A lot of landmark albums down the years have become synonymous with a location, think Bowie’s Berlin trilogy, The Beatles love-affair with Abbey Road or Justin Vernon’s Wisconsin cabin. For M83’s Anthony Gonzales, it’s the Joshua Tree National Park in California which provided the inspiration for his ambitious double album Hurry Up, We’re Dreaming. A brave challenge, given the stigma of double albums easily described as drawn out, bloated and over thought. No such problems exist with Hurry Up…, which is destined to be a year-ending list topper, and in ‘Midnight City’ had a shoo-in for single of the year until Lana Del Rey’s seductive ‘Video Games’ appeared.
When the lights go down in Vancouver, we are greeted electronic and cosmic wizardry blasts over the PA. Hurry Up’s. outer space cover star shuffles to the front of the stage, stretching its three fingered hands out into the crowd inviting them on a journey. Lights out again and the familiar shimmering synths of ‘Intro’ reverberate through the room. Minus Zola Jesus’ presence for a backing vocal, Morgan Kibby easily slides in to begin the most impressive performance of the night.
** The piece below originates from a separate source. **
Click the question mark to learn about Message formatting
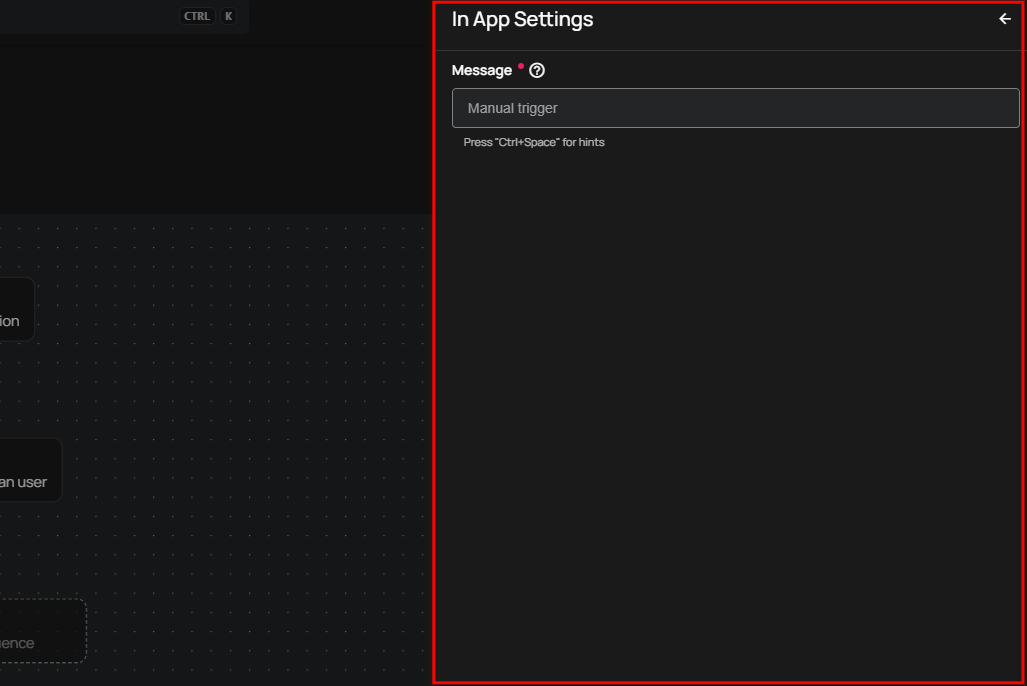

It’s immediately followed with an ’80s love letter combo of ‘Reunion’ and Saturday=Youth highlight ‘Kim & Jessie’. Heavily synth-laden ‘We Own The Sky’ sees an unofficial member of the band, the light show, take centre stage. A warm orange hue glows from pillared light bars, green lasers split the air while amps and cabs are illuminated by electric neon tape, all set against a flickering light constellation in the backdrop.
‘Steve McQueen’ proves a sonic explosion of life-affirmation as the crowd chimes in with Gonzalez “I woke up stronger than ever” against Loic Maurin’s pounding, and robotic in accuracy, drums. ‘Wait’ offers a brief and sombre respite before ‘This Bright Flash’ clangs and crashes over a wave of distorted guitars.
And then ‘Midnight City’ drops, it’s something we’ve imagined live since it took its place on constant repeat this summer. In our minds, the crowd escalates to a frenzied fever pitch, Judd Nelson is getting kicked out for huffing ludes, Anthony Michael Hall is trying to steal a kiss from Molly Ringwald in the corner, the two Coreys are crowd surfing and momentarily share a high five while floating in a mass of hands and just as the aural euphoria becomes almost too much to bear, Tim Capello struts on stage, unleashing a furious assault on his saxophone. It doesn’t quite play out like that, but it does get the best reaction of the night.
An almost evangelic ‘My Tears Are Becoming A Sea’ brings the night crashing to a heavenly crescendo before encore, ‘Couleurs’ sees Gonzalez and co. take a rare break to enjoy the moment during a gargantuan jam of rib-shattering bass tones, vocoder hooks and clutters of cowbells before an abrupt finish leaving us dreaming of more.
Photo via Sonic Itch.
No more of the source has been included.